Synopsis of WHY ME? WHY HER? WHY ANYONE?
Author: Fran Lewis
The purpose of this book is to make people aware of the need for a cure for Alzheimer’s. This deadly disease has no cure and has taken too many lives in the 103 years since Dr. Alzheimer’s discovered it. I have written stories in my mom’s own words, poems about her and the way the disease treats people and how humiliating it is for the person to live with this and not be able to control what is happening to them. I have included dedications by family and friends to my mom and to loved ones in order to honor them or remember them.
The book includes my mom’s own blog and words that tell her story from the beginning until now. I even included a research section and caregiver tips to help people with families who need to get the care and the help for loved ones. I have included the types of care that people might need and at what stages these types of care might be needed.

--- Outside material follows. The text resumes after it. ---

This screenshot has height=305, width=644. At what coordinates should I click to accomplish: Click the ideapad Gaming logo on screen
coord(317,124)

Included in this book are the questions to ask your doctor and how to tell family members when you are diagnosed with the illness and how to deal with living arrangements.

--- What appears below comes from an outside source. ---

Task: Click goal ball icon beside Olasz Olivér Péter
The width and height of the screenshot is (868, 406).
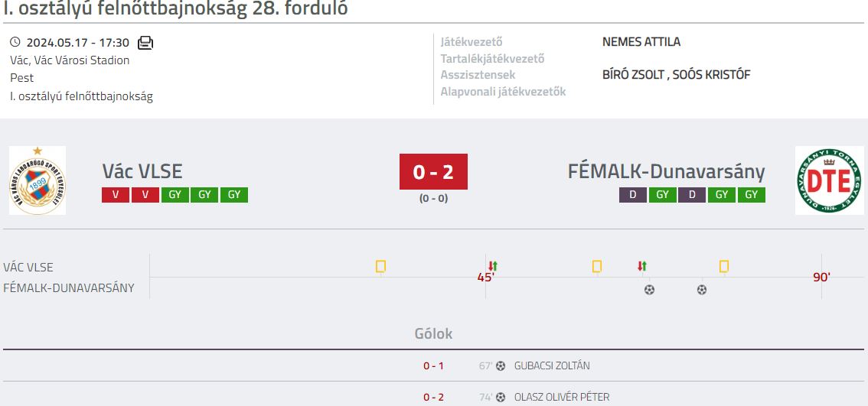Action: [x=501, y=397]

I also included in this book which I think is vital the types of legal documents needed by a person with this illness and the importance of having a health proxy, power of attorney and either will or a legal document specifying how this person wants his/her money and affairs handled as the disease progresses. In my mom’s case she made me promise never to put her in a facility. She wants to remain at home as long as the home health aides feel they can care for her.
Finally, I have included some up to date research that is going on to help find a cure for the disease along with telephone numbers and websites to learn more about this illness.
The book will tell about important events in her life but it is not a biography. The main purpose is to write not only about her but about other people with the disease too and to hopefully use the book as another resource for information.
The approximate word count is between 40 and 45 thousand words.
Description of Why Me, Why Her, Why Anyone?
The Story Of One Woman’s Journey With Alzheimer’s Disease
Ruth Swerdloff’s Gripping and Heart Wrenching Words
The purpose of this book is to create more awareness for a cure for this horrific disease that not only tears away at all of the layers of a person’s mind but rips away any dignity they might have.. Alzheimer’s is not curable. There are no real medications to slow down what will happen to a person. My mom is on two and neither one has slowed down the progression of the disease nor have they reversed it.
I have learned in the past five years that there are many important things that everyone should know about getting the care for their loved one or themselves before the disease finally takes over and you cannot make these decisions for yourself.
The book will have my mom’s story, her blog from the day she found out she had this disease and stories in her own words. It will have tips for caregivers, like myself to learn how to help the person, what medical services are available and how to get them. The book has information on the stages of the disease, what legal documents need to be filed and prepared and what types of care is available for the person. It has dedications from family members and short anecdotes about memories about times they spent with her and more.
The audience that I am targeting is everyone. I think young children; young adults and all adults need to have a full understanding of this disease and how it affects everyone in the family. It can destroy relationships and it does put stress both mentally and physically on the person who has taken on the role of caregiver. The book has information to help the caregiver deal with this stress and take care of him or herself.
Rather than have a table of contents and list chapters, I have organized each section of this book into parts. The first part will be the introduction, the second Why Me? the third Why Her, and the Fourth Anyone? Part Two will include the stages and the things you need to ask your doctor and a guide to questions you need to ask when you find out you have this illness. The next section will have dedications and from people around the world who have family members who had the disease or have it now.
Finally, I have included information that I feel everyone needs to have about the illness and some history about its founder. The final pages are pictures of my mom and her family.